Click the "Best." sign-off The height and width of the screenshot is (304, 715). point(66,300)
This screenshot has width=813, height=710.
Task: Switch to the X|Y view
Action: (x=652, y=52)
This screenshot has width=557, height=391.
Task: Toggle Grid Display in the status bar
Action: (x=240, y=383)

+++++

__Problem details__:
Convert the entries above into a JSON list of strings, with one string for each line and no blank lines.

__Written reply__:
[
  "Click the \"Best.\" sign-off The height and width of the screenshot is (304, 715). point(66,300)",
  "This screenshot has width=813, height=710.",
  "Task: Switch to the X|Y view",
  "Action: (x=652, y=52)",
  "This screenshot has width=557, height=391.",
  "Task: Toggle Grid Display in the status bar",
  "Action: (x=240, y=383)"
]